Después de esta catástrofe, yo no podía dejar de
preguntarme cómo era posible que se hubiera caído, estando como estaba sujeto a
la ventana, y con varios metros de tejadillo tras él. Pasados dos años, seguía
sin haber superado la culpa que sentía por su pérdida. Hoy en día, sé que fui
el único culpable de lo ocurrido.
Tras un tiempo aprendí a vivir con ello, como se
hace con todo. Tuve una preciosa hija con mi novia de la universidad. Apenas
tiene 4 años. Desde que era un bebé, le prohibí terminantemente acercarse a la
casa. No quería que aquello volviera a suceder. Pero llegó un día en el que la
vida me devolvió el daño que había hecho.
Llevaba en el coche a mi niña al colegio, su primer
día. Es un vehículo muy antiguo. Mi mujer siempre insiste en que compre otro,
pero le tengo un especial cariño. Justo frente a la casa, el motor dejó de
funcionar. Tras intentar arrancarlo varias veces, en vano, decidí ir a pedir
ayuda. Para mi sorpresa, la puerta de la casa estaba abierta. Me acerqué a
ella, movido, como siempre, por la curiosidad. Al entrar, me di cuenta de que
no tenía nada de especial. Sólo era una vieja mansión abandonada. Salía,
decepcionado y pensando en buscar ayuda de nuevo, cuando vi grabadas en el
suelo unas letras. Me agaché para leerlas y descubrí, horrorizado, que era mi
nombre, con mi fecha de nacimiento y la fecha del día en el que estaba. Me
alejé, aterrorizado, y corrí de vuelta al vehículo. Subí y traté de arrancarlo,
haciendo caso omiso de las preguntas de mi preocupada hija, confundida por mi
actitud. Cuando conseguí ponerlo en marcha, comencé a conducir de nuevo hasta
llegar a la autovía. Allí fue cuando el motor se volvió a detener. Salí del
coche, llevando a mi hija conmigo lo más rápido que pude.

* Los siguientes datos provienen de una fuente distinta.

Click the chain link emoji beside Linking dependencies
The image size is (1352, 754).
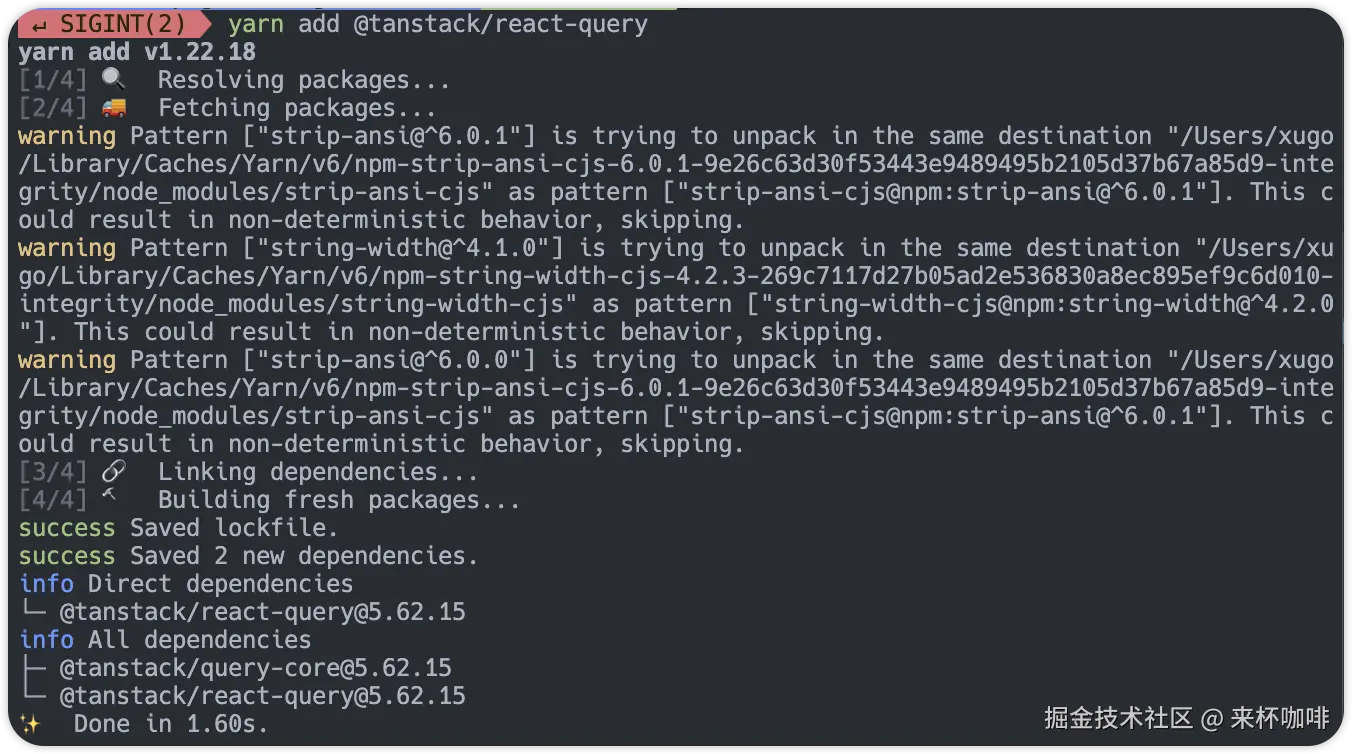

Entonces sentí el
impacto, y el dolor. Un dolor intenso, que no me permitió escuchar nada más que
los gritos de mi niña.
Han pasado dos años. O tal vez no. Es difícil
calcular el tiempo aquí. Estoy solo, sólo yo en una habitación. Mi única visión
es la maldita puerta de la mansión, vista esta vez desde el interior, por cuyo
cerrojo se cuela una intensa luz. No sé qué significa esto. Desperté aquí,
solo. Lejos de sentirme abandonado, me alegro de que mi hija no esté. Quizá
ella haya muerto, haya conseguido dar el siguiente paso. Lo espero de verdad.
Yo he tratado de abrir la puerta tantas veces que no las puedo contar. Ya me he
dado por vencido.
Mi única petición es esta: por favor, si pasas por
mi pueblo, ese pequeño pueblo de 100 habitantes donde todo el mundo se conoce,
no te acerques a la casa. Simplemente pasa de largo. No merece la pena.